The most stupid thing I’ve seen was Tony Woodley tearing up a copy of the Sun with the large headline showing “Labour Has Lost It”. He should have folded the paper just to show the red top and not the headline. Stupid man.
Ian Robathan
Anon, papers in general are less influential. Look at the Mail over Gately, an horrible piece written by an horrible paper and within hours forced to basically retract it because of the net.
Sure the Sun does carry some influence, it’s lies by some are believed but the Brown story will just in the eyes of many make every story they do, just seem that little less reliable.
Anon E Mouse
Ian – I agree that papers are less influential and the Sun has certainly (rightly) lost readers over the Brown issue. (He should have his work checked though – as a Prime Minister it’s pretty shoddy not to be able to spell).

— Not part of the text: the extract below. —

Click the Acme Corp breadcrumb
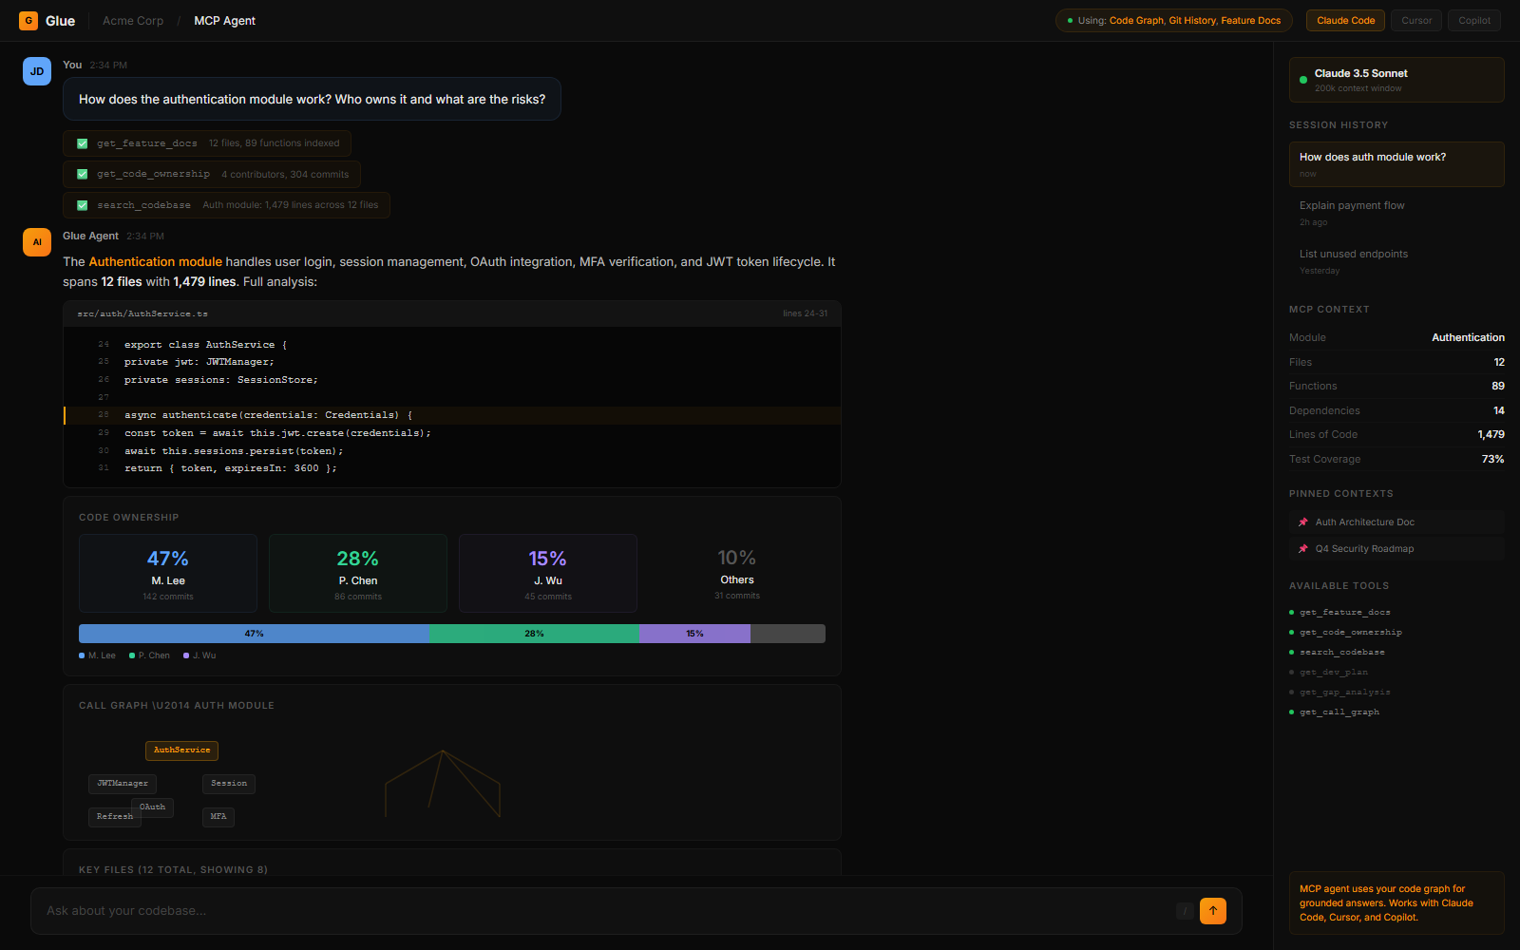Image resolution: width=1520 pixels, height=950 pixels. (133, 21)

All newspapers tell lies. Many mention the Sun and its (incorrect) reporting of Hillsborough but to many that was just reporting facts that they believed to be true.
Unlike the Mirror when it faked photos of our servicemen (supposedly) urinating on and torturing Iraqi prisoners while our troops were in theater. The Sun has it’s self to blame on Merseyside but no troops lives were in danger so you pay your money blah blah.
Labour know exactly how important the Sun is and even though they know they’ll (rightly) lose the next election it’s the scale that worries them and that’s where I believe the Sun will make a difference.
William Hague as a parrot hanging upside down and Neil Kinnock in a lightbulb are images that affect people and they do matter – no other paper in the UK can do that.